In the 1987, Sister Catherine and Sister Claire Graham founded the Wellspring Women’s Center in Sacramento. Wellspring Women’s Center is a drop-in center for women and their children established to foster the innate goodness and personal self-esteem of all who enter its doors. “Hospitality with dignity and love” is the foundation on which Wellspring is built.
Guests at Wellspring are diverse in age, personal background, and ethnicity. Many guests are young mothers seeking adult companionship or a break from child rearing. Wellspring provides a sense of “family” to older single women without a support system. Administered today by the Institute of the Blessed Virgin Mary, the center will celebrate 25 years of service to the community this year.
Cancer survivor
A new phase of Sister Catherine’s life would come in 1998 that would change her life forever, when a visit to the doctor came back with a diagnosis of ovarian cancer.
“I began a year of chemo in 1999,” she said. “Dr. Ernie Bodai was my doctor. He is wonderful.”
She beat the cancer, but four years later she learned that she was in the early stages of breast cancer. Because of early detection, she beat this cancer, also.
Because of the ovarian cancer and the side effects of chemotherapy, Sister Catherine decided to step down from her position as director at Wellspring.
“That’s when I decided to try something where I wasn’t managing a whole agency, but could still serve,” she said.

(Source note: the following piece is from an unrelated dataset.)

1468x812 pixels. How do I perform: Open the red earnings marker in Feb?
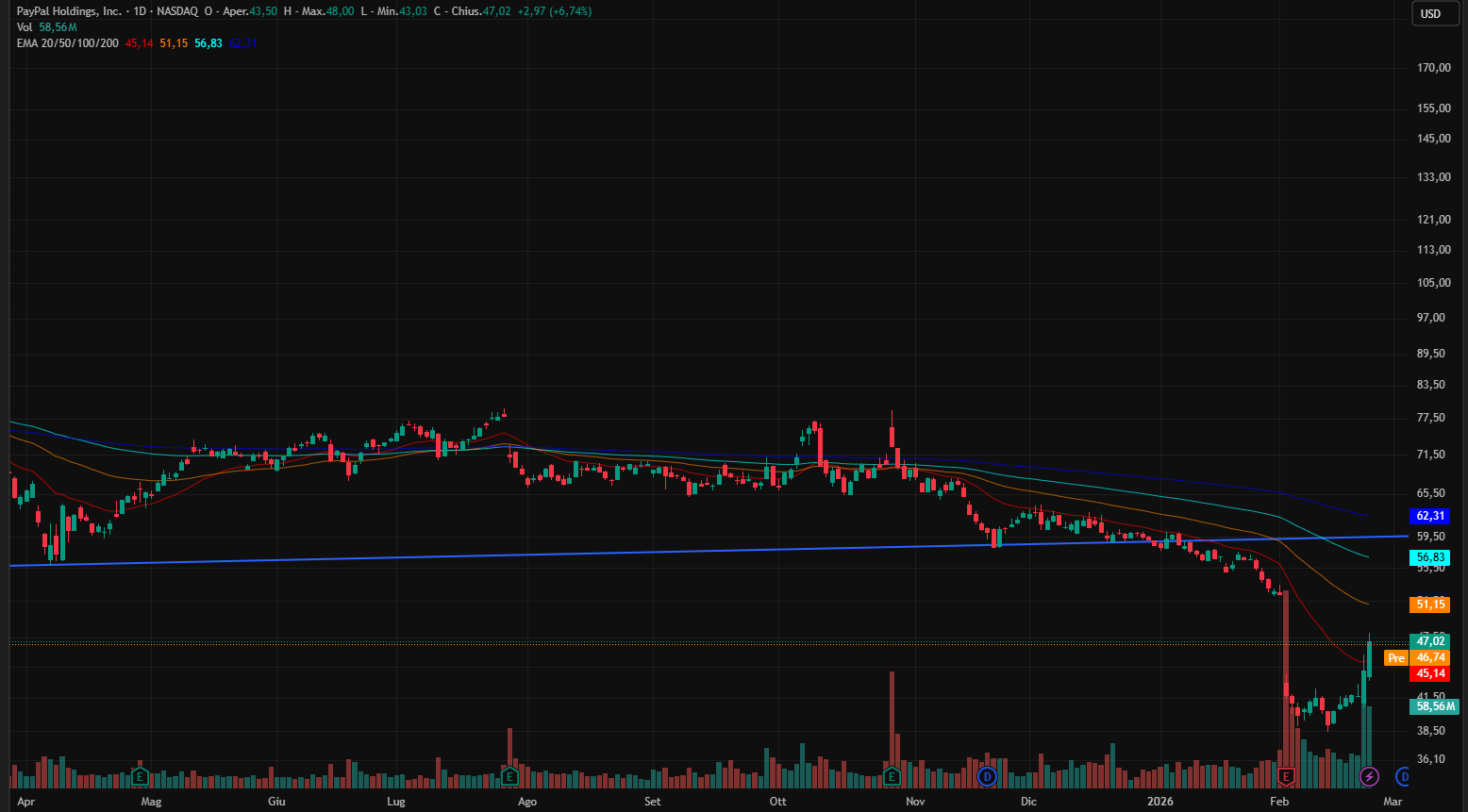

Sister Catherine Connell, SSS and Dr. Robert Ruxin, head psychiatrist at South Sacramento Kaiser's Department of Psychiatry, collaborate on a patient's history. / Photo courtesy
Clinical therapist
Sister Catherine applied for and accepted a position as a therapist at Kaiser. Each week, Sister Catherine directs two groups: a codependency group that covers “every variety of codependency: relationships, etc.” and a bipolar support group.

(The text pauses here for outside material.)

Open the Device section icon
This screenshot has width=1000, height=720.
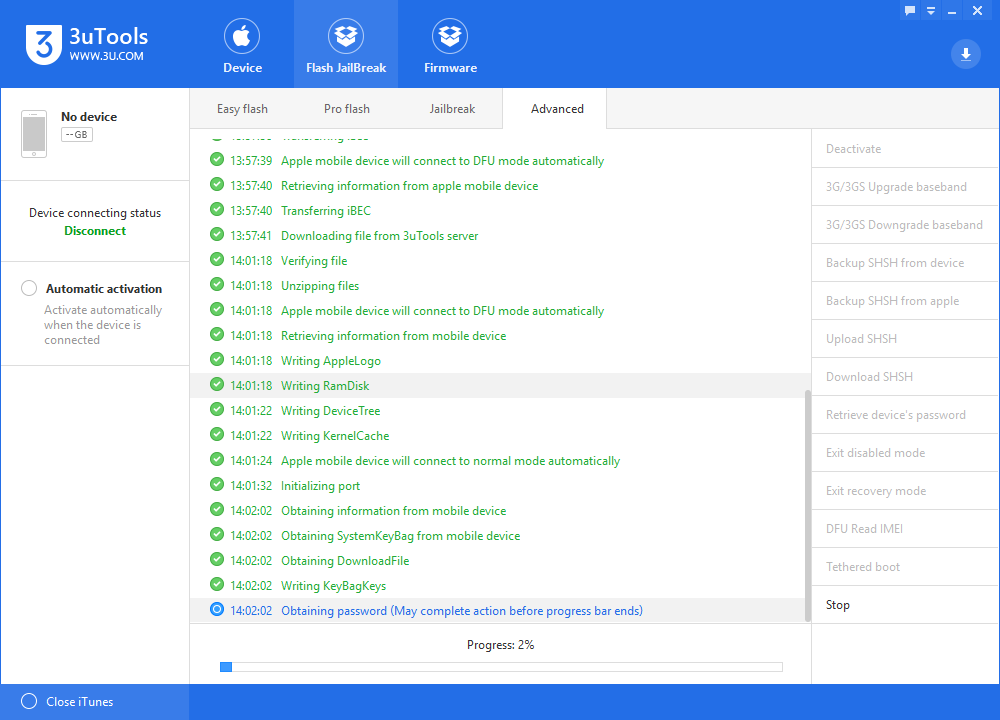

Because she is still vowed to poverty, her paychecks go to the Sisters of Social Service, who in turn support her with housing, food and any other needs.
She works at Kaiser three days a week.
“Those are my very busy days,” she said. “On my less busy days, Billie and I go out on our visits.”
Sister Catherine and the little dog (rescued from the Sacramento City Animal Shelter) visit a wide variety of people. Together, the two stay “very much in touch” with the religious community and the community at large, meeting countless needs for a kind word, dignity and support. They have many friends. Included in their rounds is Mercy McMahon Terrace, a residence for seniors.
“The seniors there love Billie, and he loves them. Billie also loves to visit with Bishop Quinn,” she said with a smile. “He is one of Billie’s favorite people.”
Each day is full, and through it all Sister Catherine has found that the motto she adopted when she took her final vows – “That In All Things God May Be Glorified” – is appropriate to every day.
“It certainly has been true for me,” she said.